At the local level, continuous monitoring of PPP-based services is weak. The Rajiv Gandhi Super Speciality Hospital in Raichur, Karnataka, which was contracted to Apollo Hospitals Enterprises Ltd (AHEL) to operate and manage, was recommended as a prospective PPP model for tertiary care by the erstwhile Planning Commission. When evaluated for the first time after ten years since its inception in 2002, it showed many discrepancies, with AHEL later withdrawing from it.

Because of the outsourcing, the contractual workforce in PPPs face lower pay and poor working conditions. Public sector authorities for health facilities do not oversee the working conditions of the contractual workers employed by the private contractors.

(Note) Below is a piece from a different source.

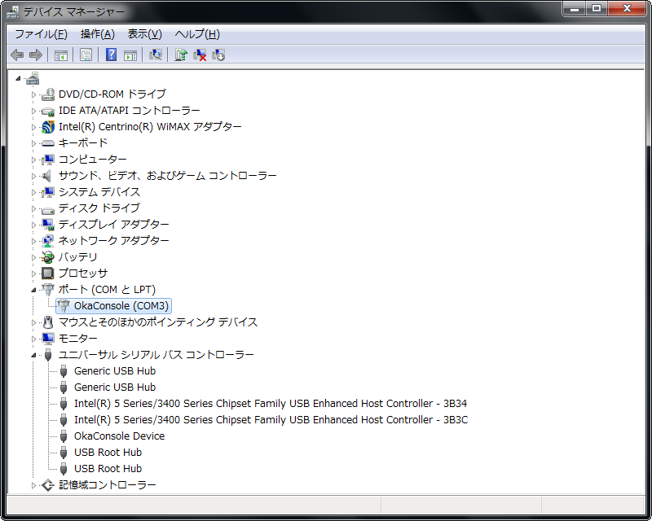Image resolution: width=652 pixels, height=521 pixels.
Task: Open the 表示(V) menu
Action: point(144,34)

The implementation of quality control – such as in diet services and occupational safety standards of the sanitary workers – by the contractors is weak. All these aspects have an impact on the quality of care imparted to the patients and on workers’ rights.

In the public domain there is inadequate information on PPPs. Recent studies of PPPs and outsourced services in states like West Bengal, Delhi, Chattisgarh, Karnataka and Bihar show that often private companies do not share data in the name of business secrecy. Even though the new policy emphasises digitisation of patient records, patient data from private providers in outsourcing and PPPs are becoming a commodity instead of valuable input that needs to be in the public domain.

The recommendation in the new NHP to scale-up the private sector provision in India draws from the argument favouring the private sector in terms of efficiency, accountability and sustainability. In a 2012 review, Sanjay Basu and others showed that in low and middle income countries the private health sector actually undermined universality by serving higher income groups, and ran the risk of providing low quality healthcare with lower efficiency but higher costs. And, the public sector suffered from a lack of hospitality and timeliness. The US experience shows that a switch to private health care increases the administrative and transaction costs.

Shifts

In real time, the PPPs are evolving fast with the government encouraging private investment for public health infrastructure and related services through a consortium of service providers, banks and builders who raise the finance, design, build and operate health facilities. This is done through a project company that is called the special purpose vehicle for the public sector authority. Last year, the Uttar Pradesh government invited an international competitive bid to outsource primary healthcare centres with the Gates Foundation. While some would argue that the role of private investment is a good step, what is not being talked about is the high cost of finance raised by the private sector since lending to the private sector is considered riskier than loaning to public sector. As the UK’s experience shows, such hospitals have to be accountable to the private equity investors and bankers which increases costs while repaying the debt.

PPPs offer little assurance in providing integrated and universal healthcare and act as means for the expansion of the private sector. Even though the NHP 2017 proposes to increase health expenditure over the next eight years, the present annual budget is at best, not enough to boost the public sector and fails to imagine newer costs that are going to emerge with PPPs through contracts and purchase of services.

Bijoya Roy is a public health researcher and assistant professor at the Centre for Women’s Development Studies, New Delhi.